Dounreay: thorium plant shut down on schedule

This week Dounreay Site Restoration Lts is our profiled company. We get the latest on the radiation survey of its thorium plant and provide filmed coverage of the milestone effort.

By Katherine Steiner-Dicks

Twenty years ago a chemical plant was built in the UK to process fuel from Germany’s high temperature nuclear reactor programme.

Today, that plant is being scrapped and marks the latest piece of Dounreay to be shut down and turned into radioactive waste.

David Manson, senior project manager at Dounreay Site Restoration Ltd, said: “For six weeks, the team entered the containment built around the redundant equipment in airline suits and used a variety of standard size-reduction techniques, such as metal saws and the like, to clear out the plant.”

“We are now surveying the inside of the empty containment area to make to make sure radiation levels are low and contamination has been removed before we open up this area of the building again.
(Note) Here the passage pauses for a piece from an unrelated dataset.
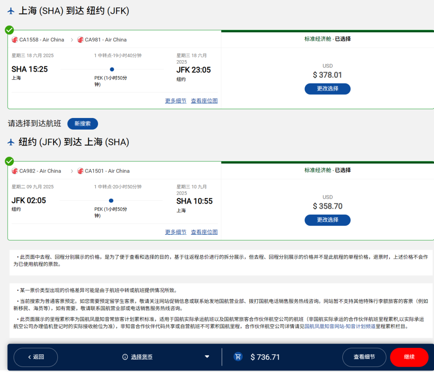Viewport: 434px width, 372px height.
Task: Click the Air China logo next to CA1558
Action: pyautogui.click(x=15, y=40)
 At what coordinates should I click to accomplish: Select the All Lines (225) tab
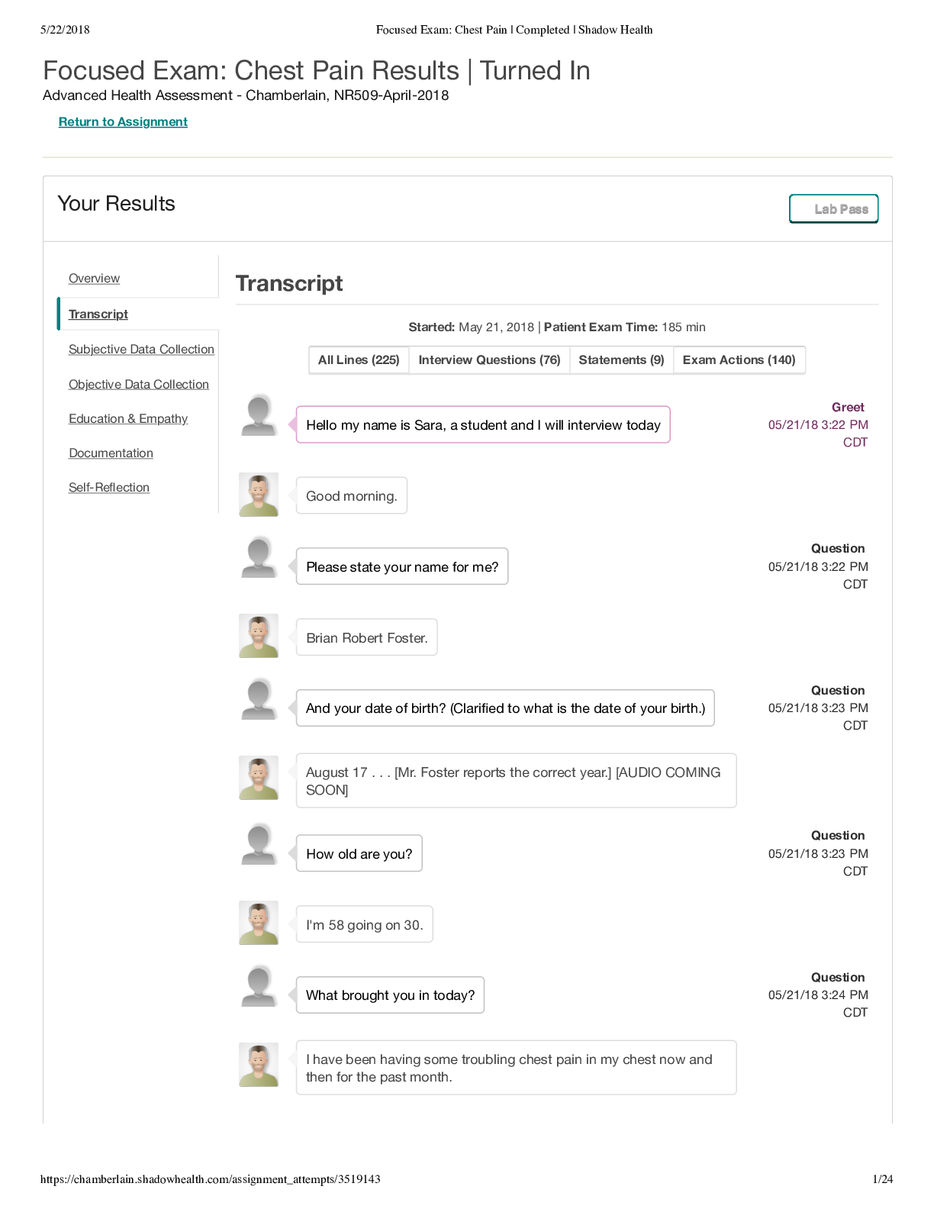pos(359,360)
“When that’s done, we’ll dismantle the containment, move it into position around the next part of the plant scheduled for decommissioning and begin the process again.”
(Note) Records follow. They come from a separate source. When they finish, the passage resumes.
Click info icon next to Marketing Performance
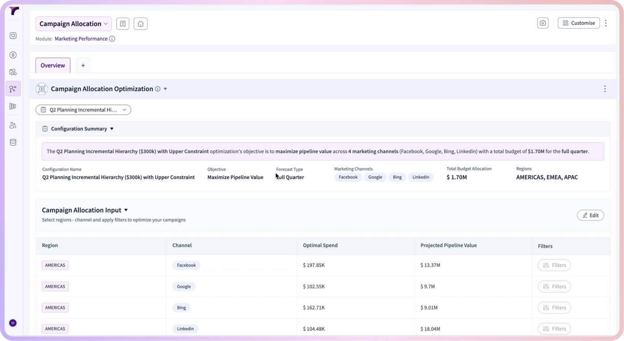coord(112,39)
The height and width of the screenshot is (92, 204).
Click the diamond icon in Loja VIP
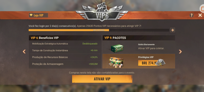31,15
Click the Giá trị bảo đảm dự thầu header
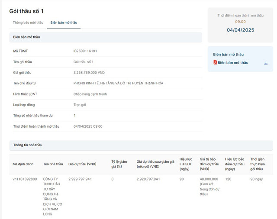 pos(209,164)
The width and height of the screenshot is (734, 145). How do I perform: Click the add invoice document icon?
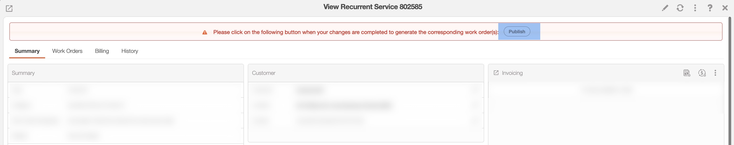[x=687, y=73]
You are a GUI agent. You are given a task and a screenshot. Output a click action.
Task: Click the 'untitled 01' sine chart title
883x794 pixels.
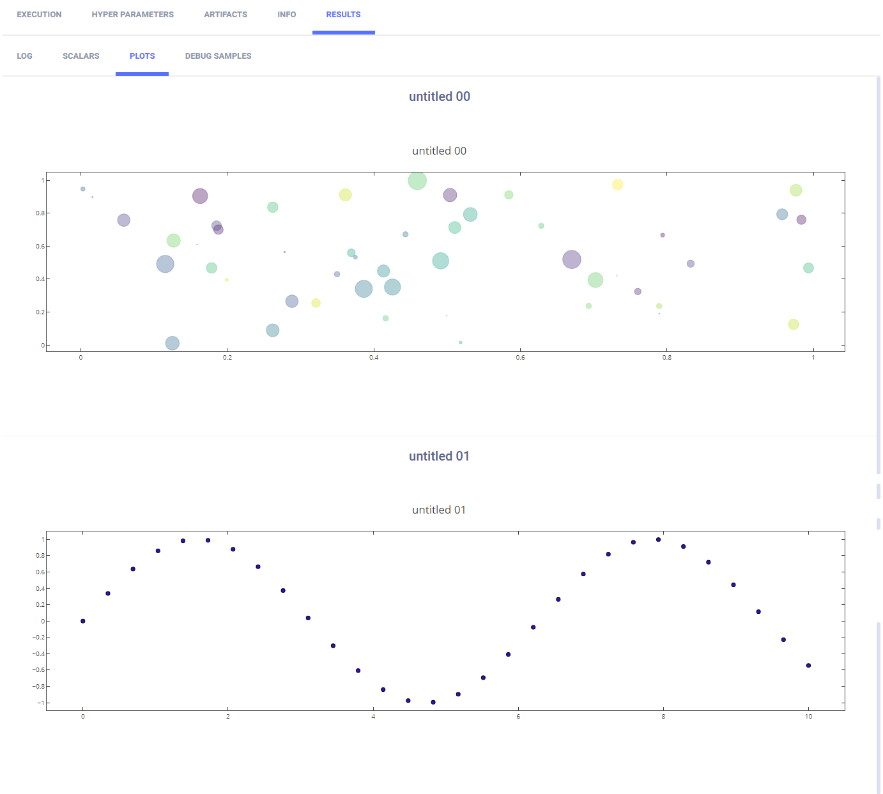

The filmed survey workers looked like they were participating in the latest Steven Spielberg film, donning protective suits to obviously protect them from any residual radioactivity.

Even special housing was built around the process line to contain any radioactive contamination released during its dismantling.

They are now carrying out a radiation survey of the empty floorspace and walls where the process line once stood – the final step before its decommissioning can be declared complete.

The process line was installed inside Dounreay’s uranium recovery plant in 1990 when the site won a contract to recycle 70 tonnes of unirradiated fuel designed for the Thorium High Temperature Reactor, or THTR, at Julich, Germany.

The fuel was in the form of more than 360,000 graphite balls, each of which contained micro-spheres made from enriched uranium, thorium, silicon carbide and graphite.

Each sphere was mechanically broken down to allow the micro-spheres to be separated from the bulk graphite, before the micro-spheres were crushed and dissolved so the heavy metal could be chemically separated and recovered for re-use.

Processing of the fuel took place between 1992 and 1996, when the line was mothballed.

The rest of the uranium recovery works shut down in 1998 and the entire plant is now being decommissioned.

The final piece of the thorium line to be removed was an evaporator.

Its successful removal means approximately one-third of the whole uranium plant has been safely dismantled so far and consigned as radioactive waste. Dismantling the thorium line generated almost nine tonnes of low-level waste and 315kg of intermediate-level waste.

The entire building is on course for demolition in 2019.